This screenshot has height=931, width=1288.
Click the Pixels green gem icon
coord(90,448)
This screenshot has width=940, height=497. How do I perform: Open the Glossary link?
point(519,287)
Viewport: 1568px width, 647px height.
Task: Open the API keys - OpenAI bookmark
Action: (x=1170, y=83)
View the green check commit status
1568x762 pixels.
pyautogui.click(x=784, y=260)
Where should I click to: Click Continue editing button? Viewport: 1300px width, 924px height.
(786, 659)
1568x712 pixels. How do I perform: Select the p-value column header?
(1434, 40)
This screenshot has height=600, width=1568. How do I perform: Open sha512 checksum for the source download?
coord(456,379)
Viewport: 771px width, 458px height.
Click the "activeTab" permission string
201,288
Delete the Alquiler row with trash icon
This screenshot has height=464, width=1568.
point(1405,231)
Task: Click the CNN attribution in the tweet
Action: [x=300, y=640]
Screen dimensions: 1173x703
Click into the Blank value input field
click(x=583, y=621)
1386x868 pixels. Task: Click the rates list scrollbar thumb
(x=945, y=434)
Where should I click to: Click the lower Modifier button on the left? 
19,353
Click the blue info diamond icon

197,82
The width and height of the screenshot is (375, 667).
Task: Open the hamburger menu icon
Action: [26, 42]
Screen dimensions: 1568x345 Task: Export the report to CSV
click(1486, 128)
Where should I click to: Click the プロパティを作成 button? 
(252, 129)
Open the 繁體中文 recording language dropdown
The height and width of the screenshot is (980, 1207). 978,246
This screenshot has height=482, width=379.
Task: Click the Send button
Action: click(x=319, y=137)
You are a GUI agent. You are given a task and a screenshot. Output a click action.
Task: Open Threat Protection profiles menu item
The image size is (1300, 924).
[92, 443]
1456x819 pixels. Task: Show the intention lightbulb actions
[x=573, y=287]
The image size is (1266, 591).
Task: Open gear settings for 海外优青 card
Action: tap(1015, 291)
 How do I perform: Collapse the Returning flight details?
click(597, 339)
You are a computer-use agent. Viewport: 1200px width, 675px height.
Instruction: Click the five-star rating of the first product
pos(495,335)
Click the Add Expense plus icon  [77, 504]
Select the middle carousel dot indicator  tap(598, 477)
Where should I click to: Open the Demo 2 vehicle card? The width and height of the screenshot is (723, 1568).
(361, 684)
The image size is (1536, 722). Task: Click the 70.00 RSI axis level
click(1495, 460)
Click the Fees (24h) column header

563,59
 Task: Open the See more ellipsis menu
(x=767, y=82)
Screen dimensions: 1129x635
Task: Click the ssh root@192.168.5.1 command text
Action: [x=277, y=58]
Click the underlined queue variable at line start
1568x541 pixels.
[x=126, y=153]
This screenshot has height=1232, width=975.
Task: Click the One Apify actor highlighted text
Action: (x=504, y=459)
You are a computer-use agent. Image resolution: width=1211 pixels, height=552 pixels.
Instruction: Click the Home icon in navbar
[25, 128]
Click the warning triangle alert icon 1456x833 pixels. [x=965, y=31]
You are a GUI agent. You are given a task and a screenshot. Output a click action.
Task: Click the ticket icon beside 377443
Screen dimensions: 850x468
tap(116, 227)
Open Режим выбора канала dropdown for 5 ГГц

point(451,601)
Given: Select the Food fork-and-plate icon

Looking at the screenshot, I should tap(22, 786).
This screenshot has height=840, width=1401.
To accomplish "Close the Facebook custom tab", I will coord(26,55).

========

__EXERCISE DESCRIPTION__: Give all of these records again with "Glossary" renamed to "Index", leaving everything else unchanged.

__COMPLETE RESPONSE__:
This screenshot has height=931, width=1288.
Click the Pixels green gem icon
coord(90,448)
This screenshot has width=940, height=497. How do I perform: Open the Index link?
point(519,287)
Viewport: 1568px width, 647px height.
Task: Open the API keys - OpenAI bookmark
Action: (x=1170, y=83)
View the green check commit status
1568x762 pixels.
pyautogui.click(x=784, y=260)
Where should I click to: Click Continue editing button? Viewport: 1300px width, 924px height.
(786, 659)
1568x712 pixels. How do I perform: Select the p-value column header?
(1434, 40)
This screenshot has height=600, width=1568. How do I perform: Open sha512 checksum for the source download?
coord(456,379)
Viewport: 771px width, 458px height.
Click the "activeTab" permission string
201,288
Delete the Alquiler row with trash icon
This screenshot has height=464, width=1568.
point(1405,231)
Task: Click the CNN attribution in the tweet
Action: [x=300, y=640]
Screen dimensions: 1173x703
Click into the Blank value input field
click(x=583, y=621)
1386x868 pixels. Task: Click the rates list scrollbar thumb
(x=945, y=434)
Where should I click to: Click the lower Modifier button on the left? 
19,353
Click the blue info diamond icon

197,82
The width and height of the screenshot is (375, 667).
Task: Open the hamburger menu icon
Action: [26, 42]
Screen dimensions: 1568x345 Task: Export the report to CSV
click(1486, 128)
Where should I click to: Click the プロパティを作成 button? 
(252, 129)
Open the 繁體中文 recording language dropdown
The height and width of the screenshot is (980, 1207). 978,246
This screenshot has height=482, width=379.
Task: Click the Send button
Action: click(x=319, y=137)
You are a GUI agent. You are given a task and a screenshot. Output a click action.
Task: Open Threat Protection profiles menu item
The image size is (1300, 924).
[92, 443]
1456x819 pixels. Task: Show the intention lightbulb actions
[x=573, y=287]
The image size is (1266, 591).
Task: Open gear settings for 海外优青 card
Action: tap(1015, 291)
 How do I perform: Collapse the Returning flight details?
click(597, 339)
You are a computer-use agent. Viewport: 1200px width, 675px height.
Instruction: Click the five-star rating of the first product
pos(495,335)
Click the Add Expense plus icon  [77, 504]
Select the middle carousel dot indicator  tap(598, 477)
Where should I click to: Open the Demo 2 vehicle card? The width and height of the screenshot is (723, 1568).
(361, 684)
The image size is (1536, 722). Task: Click the 70.00 RSI axis level
click(1495, 460)
Click the Fees (24h) column header

563,59
 Task: Open the See more ellipsis menu
(x=767, y=82)
Screen dimensions: 1129x635
Task: Click the ssh root@192.168.5.1 command text
Action: [x=277, y=58]
Click the underlined queue variable at line start
1568x541 pixels.
[x=126, y=153]
This screenshot has height=1232, width=975.
Task: Click the One Apify actor highlighted text
Action: (x=504, y=459)
You are a computer-use agent. Image resolution: width=1211 pixels, height=552 pixels.
Instruction: Click the Home icon in navbar
[25, 128]
Click the warning triangle alert icon 1456x833 pixels. [x=965, y=31]
You are a GUI agent. You are given a task and a screenshot. Output a click action.
Task: Click the ticket icon beside 377443
Screen dimensions: 850x468
tap(116, 227)
Open Режим выбора канала dropdown for 5 ГГц

point(451,601)
Given: Select the Food fork-and-plate icon

Looking at the screenshot, I should tap(22, 786).
This screenshot has height=840, width=1401.
To accomplish "Close the Facebook custom tab", I will coord(26,55).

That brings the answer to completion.